── FRAGMENTO CITADO

Cantó & Moraza | Crítica

Claroscuros de Debussy

Francisco José Cantó y Ángela Moraza en el Alcázar

Francisco José Cantó y Ángela Moraza en el Alcázar / Actidea

Incomprensiblemente, el centenario de la muerte de Claude Debussy estaría pasando casi totalmente desapercibido en Sevilla si no fuera por la atención que le presta el ciclo veraniego del Alcázar. Incluso en empeños aparentemente menores la mano maestra de Debussy descuella entre la de sus contemporáneos, y lo hace tanto por el puro tratamiento instrumental como por la capacidad para trascender la función, apuntando a ideales artísticos que estaban renovando por completo el entorno musical.

Su Primera rapsodia para clarinete fue escrita en 1910 para el Concurso del Conservatorio de París, pero en ella hay algo más que el servir como vehículo para las habilidades de los candidatos (el lirismo en la sección lenta, la agilidad en la rápida), una inspiración en la melodía, un tratamiento armónico que derivan en una atmósfera que llega a hacerse etérea y subyugante. Francisco José Cantó y Ángela Moraza la rozaron por momentos, pero su versión quedó más del lado de la claridad que de la veladura, del fraseo limpio y la articulación sin tacha que de la fantasía, el claroscuro y la sutileza en el matiz.

Las obras de Messager y Widor, escritas una década antes con la misma función que la Rapsodia, sí parecen piezas de mero compromiso, bien escritas, pero sin la riqueza de significados de la de Debussy. Sus exigencias virtuosísticas no supusieron obstáculo para una lectura impecable en técnica y musicalidad.

La sevillana Moraza tocó luego en solitario L’isle joyeuse de Debussy con apreciable sensiblidad antes de que el dúo presentara un arreglo prescindible del Claro de luna y acabara con la magnífica Sonata de Saint-Saëns, obra tardía, pero fiel al lenguaje clásico de su autor, que permitió al gaditano Cantó lucir sonido redondo en todos los registros.

────
── EXTRACTO DE DATOS

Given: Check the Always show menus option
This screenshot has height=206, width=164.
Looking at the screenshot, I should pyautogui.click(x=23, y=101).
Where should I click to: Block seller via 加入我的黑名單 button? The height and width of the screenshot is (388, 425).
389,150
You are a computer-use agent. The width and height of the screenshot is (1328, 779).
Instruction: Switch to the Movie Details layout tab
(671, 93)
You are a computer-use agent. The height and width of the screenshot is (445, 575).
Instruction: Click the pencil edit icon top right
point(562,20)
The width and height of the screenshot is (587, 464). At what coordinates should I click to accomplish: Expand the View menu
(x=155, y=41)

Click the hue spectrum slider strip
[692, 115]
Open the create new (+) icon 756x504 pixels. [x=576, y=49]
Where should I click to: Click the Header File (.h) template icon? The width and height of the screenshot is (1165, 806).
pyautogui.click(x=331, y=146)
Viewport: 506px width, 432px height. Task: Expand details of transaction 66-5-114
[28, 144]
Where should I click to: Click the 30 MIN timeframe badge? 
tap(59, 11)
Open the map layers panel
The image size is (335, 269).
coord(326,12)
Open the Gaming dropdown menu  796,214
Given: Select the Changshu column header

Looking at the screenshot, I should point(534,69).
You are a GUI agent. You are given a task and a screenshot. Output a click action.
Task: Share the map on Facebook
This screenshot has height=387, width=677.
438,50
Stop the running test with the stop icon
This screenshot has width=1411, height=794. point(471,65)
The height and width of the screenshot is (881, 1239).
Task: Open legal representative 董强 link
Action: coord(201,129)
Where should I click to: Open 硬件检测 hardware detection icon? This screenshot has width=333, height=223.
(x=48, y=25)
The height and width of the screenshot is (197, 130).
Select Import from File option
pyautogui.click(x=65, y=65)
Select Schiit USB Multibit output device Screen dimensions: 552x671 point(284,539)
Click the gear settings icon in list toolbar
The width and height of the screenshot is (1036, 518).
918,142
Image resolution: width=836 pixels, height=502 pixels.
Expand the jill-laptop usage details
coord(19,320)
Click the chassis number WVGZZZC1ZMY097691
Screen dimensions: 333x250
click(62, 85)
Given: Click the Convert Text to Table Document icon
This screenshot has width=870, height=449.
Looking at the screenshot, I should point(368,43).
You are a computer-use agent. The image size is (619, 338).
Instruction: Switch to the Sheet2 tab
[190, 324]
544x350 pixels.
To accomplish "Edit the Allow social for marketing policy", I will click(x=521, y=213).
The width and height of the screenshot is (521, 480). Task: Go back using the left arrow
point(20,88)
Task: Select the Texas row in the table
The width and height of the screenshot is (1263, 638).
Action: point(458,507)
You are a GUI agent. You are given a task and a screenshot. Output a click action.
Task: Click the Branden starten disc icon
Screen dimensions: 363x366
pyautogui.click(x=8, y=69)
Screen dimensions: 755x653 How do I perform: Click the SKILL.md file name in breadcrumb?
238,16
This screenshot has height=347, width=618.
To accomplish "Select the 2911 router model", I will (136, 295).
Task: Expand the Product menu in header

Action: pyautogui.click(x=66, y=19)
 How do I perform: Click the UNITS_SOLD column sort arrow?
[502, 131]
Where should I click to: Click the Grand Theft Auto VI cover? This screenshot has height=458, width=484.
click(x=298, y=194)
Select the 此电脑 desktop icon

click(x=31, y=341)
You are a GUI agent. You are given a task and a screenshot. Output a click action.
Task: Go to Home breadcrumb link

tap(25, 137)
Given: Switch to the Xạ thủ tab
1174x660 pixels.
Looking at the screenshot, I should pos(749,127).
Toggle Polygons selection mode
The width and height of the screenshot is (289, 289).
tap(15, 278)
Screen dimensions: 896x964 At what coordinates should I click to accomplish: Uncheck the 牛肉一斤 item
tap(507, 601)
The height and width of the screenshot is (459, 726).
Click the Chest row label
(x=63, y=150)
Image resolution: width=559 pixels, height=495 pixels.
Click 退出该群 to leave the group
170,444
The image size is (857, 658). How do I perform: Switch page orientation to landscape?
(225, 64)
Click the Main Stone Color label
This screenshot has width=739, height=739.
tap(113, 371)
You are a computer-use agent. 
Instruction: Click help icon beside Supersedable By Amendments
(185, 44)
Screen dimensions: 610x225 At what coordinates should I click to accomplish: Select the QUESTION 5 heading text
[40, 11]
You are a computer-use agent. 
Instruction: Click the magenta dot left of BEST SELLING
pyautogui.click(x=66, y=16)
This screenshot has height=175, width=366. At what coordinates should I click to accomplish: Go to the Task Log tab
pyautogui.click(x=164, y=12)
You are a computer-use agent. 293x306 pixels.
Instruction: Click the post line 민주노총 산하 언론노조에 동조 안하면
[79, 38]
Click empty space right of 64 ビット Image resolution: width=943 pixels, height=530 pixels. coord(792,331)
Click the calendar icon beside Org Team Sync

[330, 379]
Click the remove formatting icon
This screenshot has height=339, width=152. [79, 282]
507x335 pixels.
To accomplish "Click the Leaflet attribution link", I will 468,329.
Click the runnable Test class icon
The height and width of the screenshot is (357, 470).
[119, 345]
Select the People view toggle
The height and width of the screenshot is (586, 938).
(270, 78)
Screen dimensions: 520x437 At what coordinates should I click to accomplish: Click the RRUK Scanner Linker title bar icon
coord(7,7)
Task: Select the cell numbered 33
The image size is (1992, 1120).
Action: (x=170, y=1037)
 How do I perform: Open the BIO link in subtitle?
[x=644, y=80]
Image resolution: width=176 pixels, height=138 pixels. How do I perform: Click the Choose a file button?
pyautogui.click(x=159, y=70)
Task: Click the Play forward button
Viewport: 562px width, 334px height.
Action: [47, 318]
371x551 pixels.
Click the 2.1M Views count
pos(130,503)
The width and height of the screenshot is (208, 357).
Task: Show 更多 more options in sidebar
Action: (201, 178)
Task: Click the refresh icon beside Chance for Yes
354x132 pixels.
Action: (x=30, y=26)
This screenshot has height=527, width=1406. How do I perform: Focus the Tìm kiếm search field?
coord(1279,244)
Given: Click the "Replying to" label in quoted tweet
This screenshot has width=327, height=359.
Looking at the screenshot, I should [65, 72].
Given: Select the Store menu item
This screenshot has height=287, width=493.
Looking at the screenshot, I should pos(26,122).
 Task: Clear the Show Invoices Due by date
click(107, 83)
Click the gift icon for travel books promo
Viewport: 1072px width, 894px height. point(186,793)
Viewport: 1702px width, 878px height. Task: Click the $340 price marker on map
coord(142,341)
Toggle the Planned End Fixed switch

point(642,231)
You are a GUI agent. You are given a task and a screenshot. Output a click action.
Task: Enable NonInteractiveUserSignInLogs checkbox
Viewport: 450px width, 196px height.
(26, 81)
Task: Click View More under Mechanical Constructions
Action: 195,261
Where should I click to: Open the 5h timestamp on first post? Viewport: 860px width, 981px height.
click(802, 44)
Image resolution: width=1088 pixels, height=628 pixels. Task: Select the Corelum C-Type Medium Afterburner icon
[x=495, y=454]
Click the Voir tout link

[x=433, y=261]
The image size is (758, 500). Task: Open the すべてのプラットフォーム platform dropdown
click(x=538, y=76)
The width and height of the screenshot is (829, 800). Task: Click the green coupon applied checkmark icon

────

*DETALLES DEL EJERCICIO*
Indica si cada afirmación concuerda con la reseña del concierto y responde sí o no, citando literalmente las palabras de la reseña que lo deciden: (a) Debussy escribió su Primera rapsodia para clarinete en 1910 para el Concurso del Conservatorio de París. (b) Las obras de Messager y Widor se compusieron una década después que la Rapsodia. (c) El concierto terminó con el arreglo del Claro de luna. Los datos no intervienen en este ejercicio.

*TAREA RESUELTA*
(a) Sí: «fue escrita en 1910 para el Concurso del Conservatorio de París».
(b) No: «escritas una década antes con la misma función que la Rapsodia».
(c) No: «acabara con la magnífica Sonata de Saint-Saëns».